Currently an Associate Professor in Yale University's undergraduate Theater Studies Program, it was important for Ms. Margolin to assemble a team that would create artistic opportunities for former Yale students, allowing them to work professionally with established artists. Director Charlie Polinger graduated in 2013 from Yale Theater Studies Program, and has staged Marina Keegan's Independents at the 2013 FringeNYC festival, as well as Matthew George's Cow Play. Cast members Alex Kramer and Richard Miron also graduated in 2013 from Yale. Stage Manager Shon Arieh-Lerer is a recent 2014 Yale Theater Studies graduate. These young artists join a company that also includes Jenny Allen (I Got Sick Then I Got Better), Edwin Lee Gibson (OBIE Award-winning actor from Will Power's The Seven, and Ms. Margolin's Three Seconds in the Key), Julia Pearlstein, Michael Irvin Pollard and Al Sutton.
ABOUT THE ARTIST
Deb Margolin is a playwright, actor and past founding member of Split Britches Theater Company. She is the author of ten full-length solo performance pieces, which she has toured throughout the United States, and is the recipient of a 1999-2000 OBIE Award for Sustained Excellence of Performance. Deb's play O Wholly Night and Other Jewish Solecisms, a solo piece investigating the recondite and sexy nature of waiting for the Messiah, was commissioned by the Jewish Museum of New York. PS122 presented Deb's play Three Seconds in the Key, a meditation on illness, love, basketball and Yiddish, in a workshop production in NYC; the play was premiered under the auspices of New Georges at Baruch Performing Arts Center. Deb's most recent solo piece, 8 STOPS, a comedy concerning the grief of endless compassion, premiered in April at the Kimmel Art Center in Philadelphia.

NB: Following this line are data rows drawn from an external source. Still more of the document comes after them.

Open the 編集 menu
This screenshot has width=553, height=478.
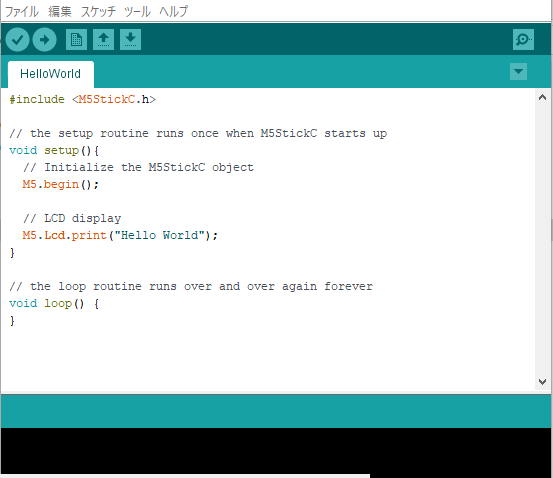click(60, 12)
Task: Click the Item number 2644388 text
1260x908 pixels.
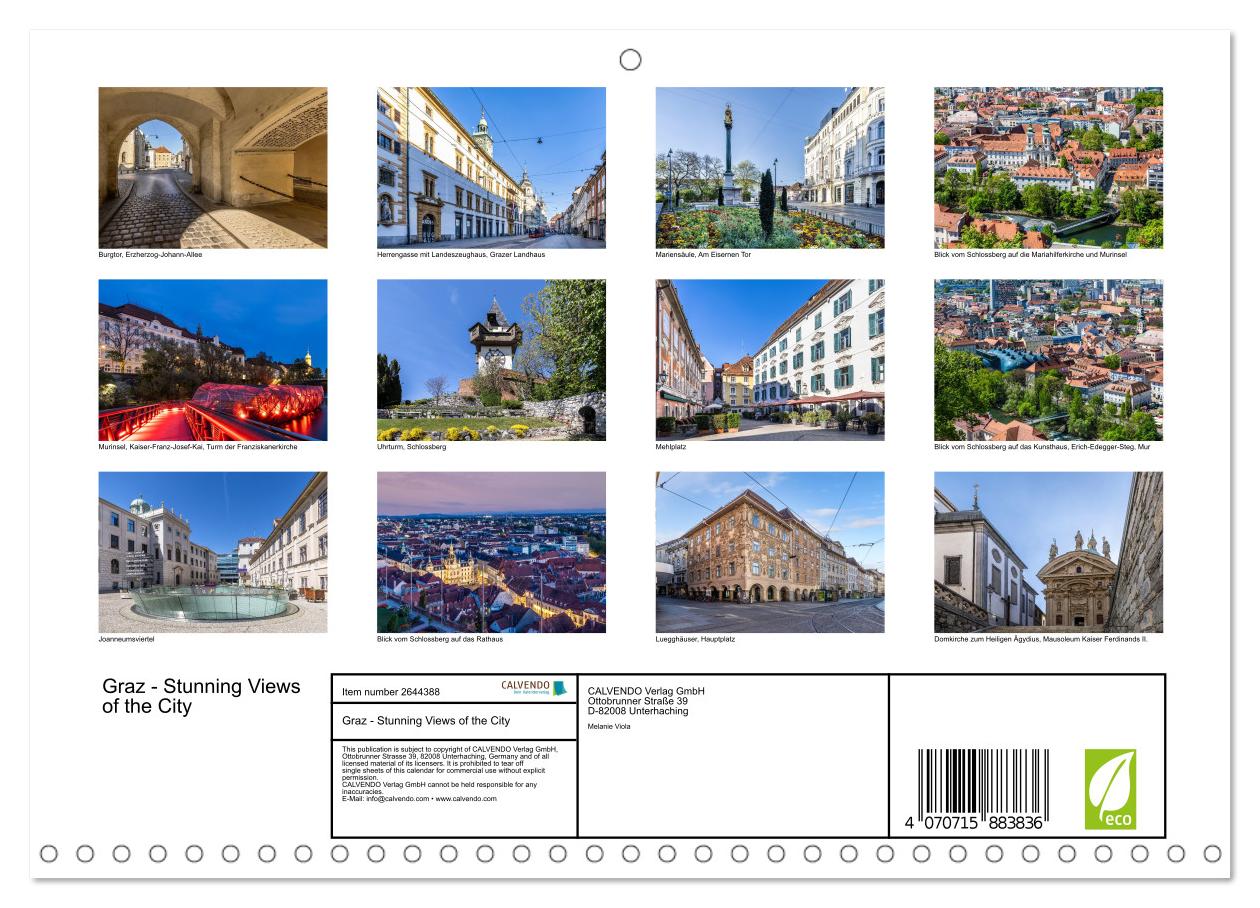Action: [x=390, y=692]
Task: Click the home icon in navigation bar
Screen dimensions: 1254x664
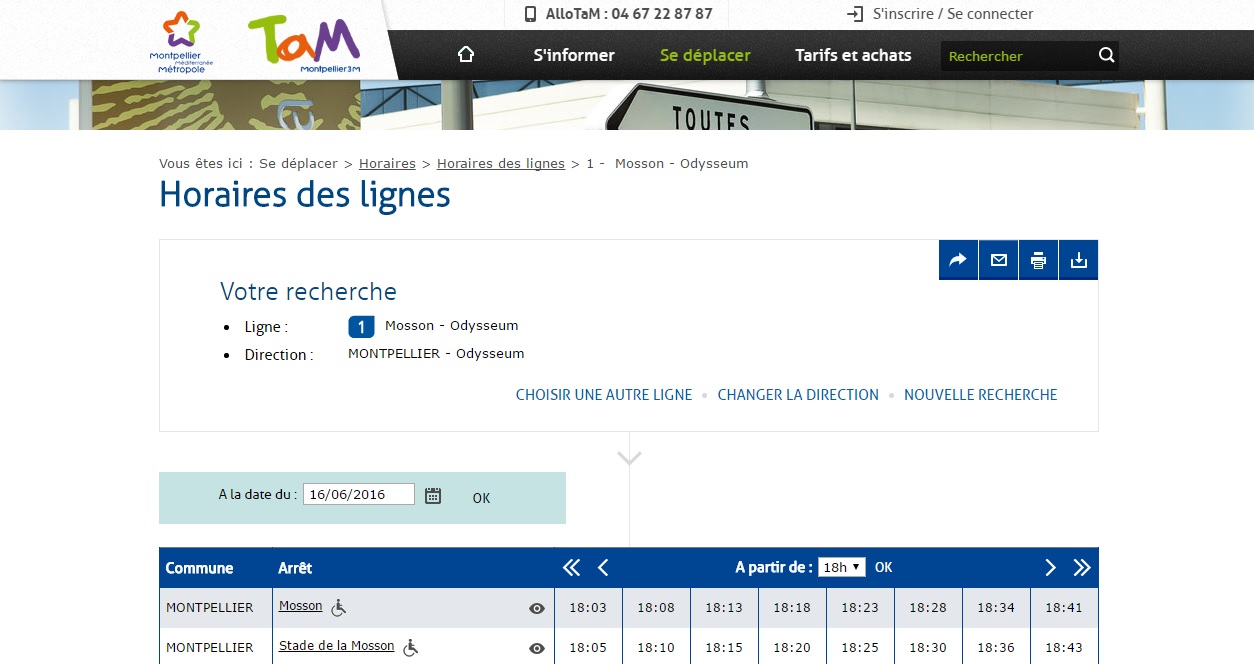Action: [465, 55]
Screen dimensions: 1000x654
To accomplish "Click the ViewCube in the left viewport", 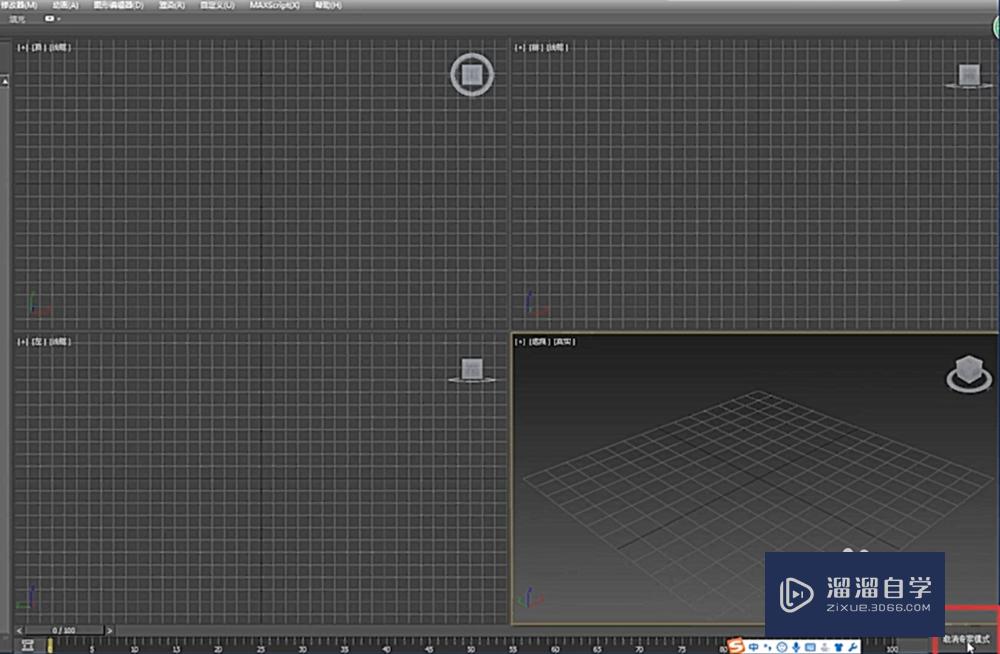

Her play Imagining Madoff was nominated in 2012 for the Helen Hayes Award for Outstanding New Play in Washington, DC, and for the Eliot Norton Award for Outstanding Production for its New England debut at New Repertory Theater Company in Boston this past January. Deb has been artist in residence at Hampshire College and University of Hawaii and Zale writer-in-residence at Tulane University, and is currently an Associate Professor in Yale University's undergraduate Theater Studies Program. A book of Deb's performance pieces and plays, entitled Of All The Nerve: Deb Margolin SOLO, was published in 1999 by Cassell/Continuum Press. She was awarded the 2005 Richard H. Brodhead Prize for Teaching Excellence at Yale University, and the 2005 Kesselring Playwriting Prize. In 2008 she was honored to accept the Helen Merrill Distinguished Playwright Award, and is a proud member of New Dramatists. Deb lives in New Jersey, which she denies.